>>>
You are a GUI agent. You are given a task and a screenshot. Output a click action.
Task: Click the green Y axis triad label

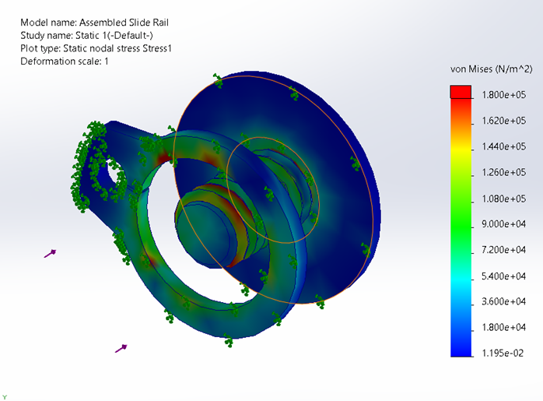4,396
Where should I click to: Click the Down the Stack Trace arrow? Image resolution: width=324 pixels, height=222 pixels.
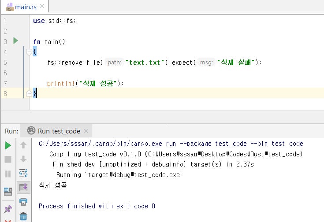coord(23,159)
<<<
» **Exercise prompt**
Can you copy all the lines above word for word, leaving out the pictures?

» **Full response**
You are a GUI agent. You are given a task and a screenshot. Output a click action.
Task: Click the green Y axis triad label

4,396
Where should I click to: Click the Down the Stack Trace arrow? Image resolution: width=324 pixels, height=222 pixels.
coord(23,159)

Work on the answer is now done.